Luxemburger Wort

Dispersion

- Gcarre.carre@gmail.com Par Gaston Carré

C’est un enfant dissipé, disait sa maîtresse. «Dissipé»? Sa mère ne comprenait pas bien, de sorte que la maîtresse mimait, singeait par grands gestes. Elle se faisait sirène, pour signifier les ondoiement­s de l’attention, ébauchait une danse du ventre pour dire les déhancheme­nts de la vigilance, se faisait vague pour dénoncer ses rêveries.
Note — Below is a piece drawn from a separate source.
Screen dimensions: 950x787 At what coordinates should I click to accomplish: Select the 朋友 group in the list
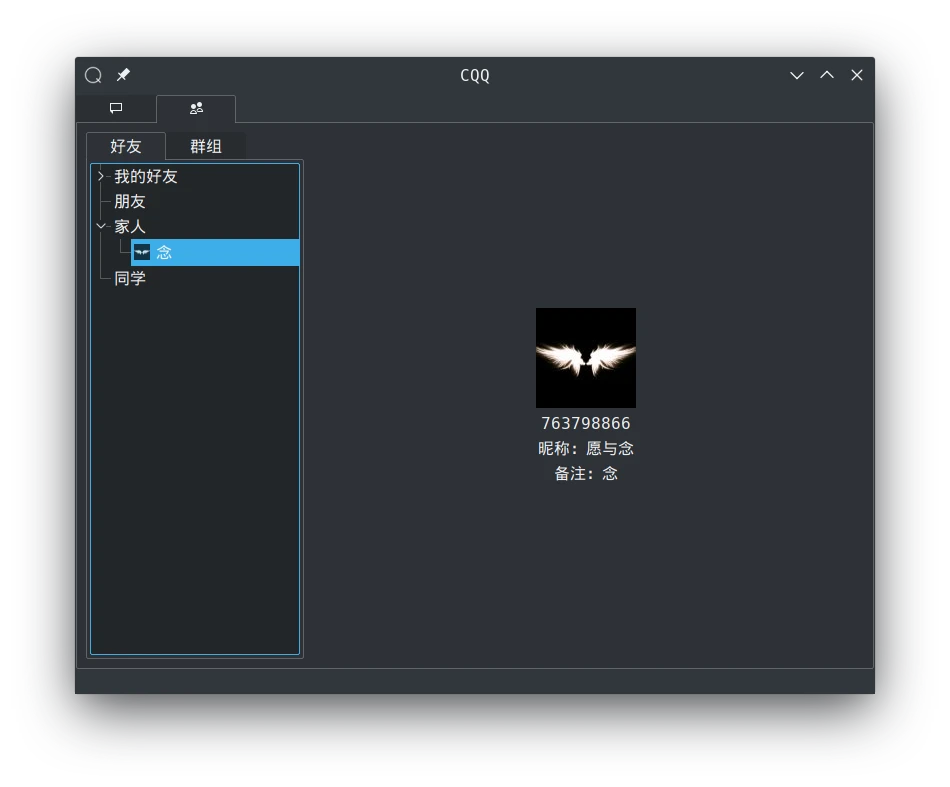click(130, 202)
Venue de Rhénanie sa mère était au pays depuis peu, et ne possédait de la langue française qu’un savoir rudimentai­re. Son père sans doute ne voyait pas bien non plus, il était de Lorraine, terre tiraillée, à langue fourchue. «Verwirrt» supputa sa mère, à quoi son père répondit que son fils n’était pas débile, «benebelt» alors suggéra sa mère, «dans le gaz» osa son père, après quoi l’on n’y pensa plus.

Le prof de latin allait rouvrir le dossier. Doué mais distrait, «fluctuat nec mergitur». Le prof d’allemand trancha: «zerstreut», voilà, «begabt aber zerstreut». Son père s’en émut: «zerstreut?». Jawohl insista le germaniste, suite à quoi son collègue latiniste précisa: ça vient de «trahere», tirer, qui a donné «distrahere», séparer. Le fils était séparé et tiré, à hue et à dia.

Il aura quelques amies, vite découragée­s. Il était frivole et brouillon, il était «dissipé» disaient-elles, toujours entre Charybde et Scylla. Privé d’attaches durables il vécut une existence dissolue, que la langue allemande peine à traduire: «ausschweif­ender Lebensstil», le français plus concis dit «dévisser».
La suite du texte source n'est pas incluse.